International evidence reported CNS manifestation to be the most common signs/symptoms associated with CO poisoning, similar to our findings [8, 17]. Headache was the most common reported manifestation. Other manifestations included nausea, dizziness, transient loss of consciousness, syncope, chest pain, and dyspnea.

Of CO poisoning patients, 11.3% developed DNS as reported by a study conducted in China, showing similar findings with our study reporting low proportions of patients developing DNS post CO exposure (6%) [18]. However, a study from Italy showed higher proportions (24.1%) of patients who developed DNS [8]. There is still no clear reason explaining the difference in the proportion of patients who developed DNS following CO exposure, but setting may contribute to this as differences between various study settings were reported in this study.

Sex was not shown to be associated with developing DNS [8, 18]. However, our study showed that women were higher than men to develop DNS. This might be impacted by lower sample size in our study and, therefore, larger sample size is needed to assess the association of sex with developing DNS post CO poisoning.

For the development of clinical manifestations, patients who developed DNS commonly had transient loss of consciousness (65%) and headache (56%), consistent with our findings [8].

Strengths, limitations, and recommendations

This study is one of the few studies nationally characterizing patients presenting at the ED with CO poisoning and the association of CO poisoning with developing DNS. The findings of this study could add great value to international literature especially in the middle east region. Data of this study was collected from one of the largest EDs of tertiary hospitals in the middle east. All patients presenting at the ED with CO poisoning were included for better description of their characteristics at ED attendance. However, the study has some evident limitations that need to be highlighted. First, the retrospective nature could affect the study findings as we were unable to collect data of some important variables such as weather condition, smoking status, and Glasgow Coma Scale (GCS) score. Furthermore, although data was collected over 6-year period, the sample size of the population was relatively low (85 patients) especially for patients who developed DNS (6% of the study population), potentially impacting the significance of our study findings. Moreover, data was collected from a single center which could affect the applicability of the study findings to the Saudi population.

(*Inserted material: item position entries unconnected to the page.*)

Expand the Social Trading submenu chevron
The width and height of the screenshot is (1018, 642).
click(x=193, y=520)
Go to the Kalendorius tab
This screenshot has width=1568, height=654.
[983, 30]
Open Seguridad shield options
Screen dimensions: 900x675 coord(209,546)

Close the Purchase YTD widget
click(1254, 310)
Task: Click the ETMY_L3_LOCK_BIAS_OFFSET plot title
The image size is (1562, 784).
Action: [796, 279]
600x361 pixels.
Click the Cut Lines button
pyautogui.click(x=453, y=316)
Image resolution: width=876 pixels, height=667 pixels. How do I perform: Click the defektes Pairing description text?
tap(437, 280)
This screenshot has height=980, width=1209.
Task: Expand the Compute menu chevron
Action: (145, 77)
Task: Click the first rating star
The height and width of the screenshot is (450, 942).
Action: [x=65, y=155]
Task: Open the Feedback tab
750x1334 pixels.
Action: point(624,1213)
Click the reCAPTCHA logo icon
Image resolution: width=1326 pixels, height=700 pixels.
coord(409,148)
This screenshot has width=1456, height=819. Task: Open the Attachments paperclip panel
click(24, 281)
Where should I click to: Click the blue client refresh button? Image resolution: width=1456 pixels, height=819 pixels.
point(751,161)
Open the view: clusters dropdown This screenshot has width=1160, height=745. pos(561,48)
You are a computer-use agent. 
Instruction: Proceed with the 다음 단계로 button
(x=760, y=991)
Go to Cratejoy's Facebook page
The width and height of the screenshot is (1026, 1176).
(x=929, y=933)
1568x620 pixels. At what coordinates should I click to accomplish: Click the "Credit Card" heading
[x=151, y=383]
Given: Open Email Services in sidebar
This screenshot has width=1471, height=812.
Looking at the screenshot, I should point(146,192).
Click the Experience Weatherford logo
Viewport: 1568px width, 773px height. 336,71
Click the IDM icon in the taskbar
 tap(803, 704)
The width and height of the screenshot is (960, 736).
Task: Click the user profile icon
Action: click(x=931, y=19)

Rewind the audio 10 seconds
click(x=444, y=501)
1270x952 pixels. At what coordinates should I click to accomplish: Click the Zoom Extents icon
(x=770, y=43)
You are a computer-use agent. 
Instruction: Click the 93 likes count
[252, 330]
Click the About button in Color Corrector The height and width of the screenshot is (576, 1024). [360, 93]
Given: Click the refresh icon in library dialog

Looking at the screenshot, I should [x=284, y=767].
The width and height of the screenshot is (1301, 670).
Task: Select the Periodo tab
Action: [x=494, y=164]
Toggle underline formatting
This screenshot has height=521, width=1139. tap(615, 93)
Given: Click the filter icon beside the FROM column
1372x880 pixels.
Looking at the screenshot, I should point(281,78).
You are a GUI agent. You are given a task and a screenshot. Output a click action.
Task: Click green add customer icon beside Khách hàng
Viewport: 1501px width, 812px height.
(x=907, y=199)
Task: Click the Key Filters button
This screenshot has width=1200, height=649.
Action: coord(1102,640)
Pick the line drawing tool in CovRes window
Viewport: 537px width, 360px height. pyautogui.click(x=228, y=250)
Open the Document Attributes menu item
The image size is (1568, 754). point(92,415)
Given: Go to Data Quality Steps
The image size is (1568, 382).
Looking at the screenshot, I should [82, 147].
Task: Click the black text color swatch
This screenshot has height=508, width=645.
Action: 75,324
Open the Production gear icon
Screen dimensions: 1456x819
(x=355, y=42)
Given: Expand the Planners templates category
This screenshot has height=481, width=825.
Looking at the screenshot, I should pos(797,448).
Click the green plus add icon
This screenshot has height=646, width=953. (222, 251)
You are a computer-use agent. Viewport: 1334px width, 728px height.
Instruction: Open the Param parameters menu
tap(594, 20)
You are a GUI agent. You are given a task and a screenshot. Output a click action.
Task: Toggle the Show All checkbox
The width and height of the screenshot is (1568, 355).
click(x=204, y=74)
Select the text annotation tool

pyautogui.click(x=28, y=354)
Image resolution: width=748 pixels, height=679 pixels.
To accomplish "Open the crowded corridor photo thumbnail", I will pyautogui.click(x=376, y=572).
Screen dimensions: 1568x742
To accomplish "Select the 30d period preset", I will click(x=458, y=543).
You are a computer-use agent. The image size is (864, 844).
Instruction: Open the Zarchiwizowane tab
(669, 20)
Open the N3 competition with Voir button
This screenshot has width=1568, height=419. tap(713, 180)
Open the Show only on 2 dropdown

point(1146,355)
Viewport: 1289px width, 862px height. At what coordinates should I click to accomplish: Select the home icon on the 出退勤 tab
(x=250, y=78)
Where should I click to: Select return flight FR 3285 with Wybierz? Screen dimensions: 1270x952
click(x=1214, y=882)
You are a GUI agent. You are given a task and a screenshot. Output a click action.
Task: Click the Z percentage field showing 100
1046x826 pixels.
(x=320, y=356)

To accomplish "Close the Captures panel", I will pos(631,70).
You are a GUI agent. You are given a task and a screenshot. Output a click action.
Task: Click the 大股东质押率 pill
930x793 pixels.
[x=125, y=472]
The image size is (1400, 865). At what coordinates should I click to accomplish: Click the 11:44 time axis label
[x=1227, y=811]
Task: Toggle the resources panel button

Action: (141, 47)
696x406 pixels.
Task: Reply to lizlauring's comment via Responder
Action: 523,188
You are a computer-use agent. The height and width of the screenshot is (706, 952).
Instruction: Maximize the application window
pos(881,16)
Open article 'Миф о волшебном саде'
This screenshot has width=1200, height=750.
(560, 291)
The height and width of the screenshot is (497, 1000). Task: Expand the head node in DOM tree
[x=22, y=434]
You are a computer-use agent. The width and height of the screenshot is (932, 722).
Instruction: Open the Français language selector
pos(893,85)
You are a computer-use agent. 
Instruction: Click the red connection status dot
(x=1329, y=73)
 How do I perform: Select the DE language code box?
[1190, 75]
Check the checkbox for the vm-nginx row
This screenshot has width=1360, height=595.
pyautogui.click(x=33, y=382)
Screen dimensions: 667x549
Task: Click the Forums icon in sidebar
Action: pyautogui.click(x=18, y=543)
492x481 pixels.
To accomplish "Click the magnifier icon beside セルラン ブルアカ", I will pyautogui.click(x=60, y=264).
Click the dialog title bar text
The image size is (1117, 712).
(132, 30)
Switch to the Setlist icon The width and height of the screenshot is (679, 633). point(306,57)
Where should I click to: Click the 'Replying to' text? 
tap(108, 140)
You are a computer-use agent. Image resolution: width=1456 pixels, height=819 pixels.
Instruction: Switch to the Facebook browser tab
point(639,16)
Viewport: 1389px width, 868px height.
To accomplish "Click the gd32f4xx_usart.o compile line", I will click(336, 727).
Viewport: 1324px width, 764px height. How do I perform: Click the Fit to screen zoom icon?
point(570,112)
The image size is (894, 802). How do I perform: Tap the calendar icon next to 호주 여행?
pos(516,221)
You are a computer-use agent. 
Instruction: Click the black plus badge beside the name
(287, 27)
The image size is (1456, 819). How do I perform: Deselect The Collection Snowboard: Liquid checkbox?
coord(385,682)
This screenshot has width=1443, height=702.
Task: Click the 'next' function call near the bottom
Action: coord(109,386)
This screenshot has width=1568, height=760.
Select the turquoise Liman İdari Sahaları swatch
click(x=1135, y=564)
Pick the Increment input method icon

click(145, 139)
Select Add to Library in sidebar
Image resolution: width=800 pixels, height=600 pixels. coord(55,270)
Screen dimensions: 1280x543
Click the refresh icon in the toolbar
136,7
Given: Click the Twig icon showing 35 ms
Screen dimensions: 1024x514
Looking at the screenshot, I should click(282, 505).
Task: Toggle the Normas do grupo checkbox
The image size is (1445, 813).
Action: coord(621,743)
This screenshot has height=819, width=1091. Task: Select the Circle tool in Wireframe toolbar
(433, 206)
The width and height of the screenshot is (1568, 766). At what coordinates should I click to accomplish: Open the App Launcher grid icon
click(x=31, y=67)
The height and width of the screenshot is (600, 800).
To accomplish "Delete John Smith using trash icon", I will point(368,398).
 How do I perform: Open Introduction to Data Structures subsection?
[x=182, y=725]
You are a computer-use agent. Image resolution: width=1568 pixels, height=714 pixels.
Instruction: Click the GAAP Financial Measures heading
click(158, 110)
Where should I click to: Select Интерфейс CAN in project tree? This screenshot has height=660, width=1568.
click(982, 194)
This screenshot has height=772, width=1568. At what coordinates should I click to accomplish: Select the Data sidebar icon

The findings of this study highlighted the need to conduct a prospective large-scale multicenter study to identify predictive risk factors for the development of DNS. The current findings did not show any risk factor that is significantly associated with DNS except sex. The study findings also highlight the need to raise public awareness about the causes of in-home CO poisoning especially during winter period as most CO poisoning cases were reported in this period of the year.

Conclusion

This study has described the demographics and clinical characteristics of patients with CO poisoning. Seventy-two percent of the patients were adults and 65% were males. Clinical manifestations related to the central nervous system. Gender, BMI, and age group were significantly associated with COHb level. Few patients (6%) developed DNS following CO intoxication. Most common signs and symptoms were related to the central nervous system in 40% of the cases. Eighty percent of the cases developed DNS in the period 2 to 10 days after CO intoxication. Our study has not found any statistically significant association between demographic and clinical characteristics with the development of DNS. This is potentially due to the lower proportions of patients who developed DNS following CO intoxication. Further larger-scale multicenter studies are needed to assess the factors associated with the development of DNS for patients with CO poisoning.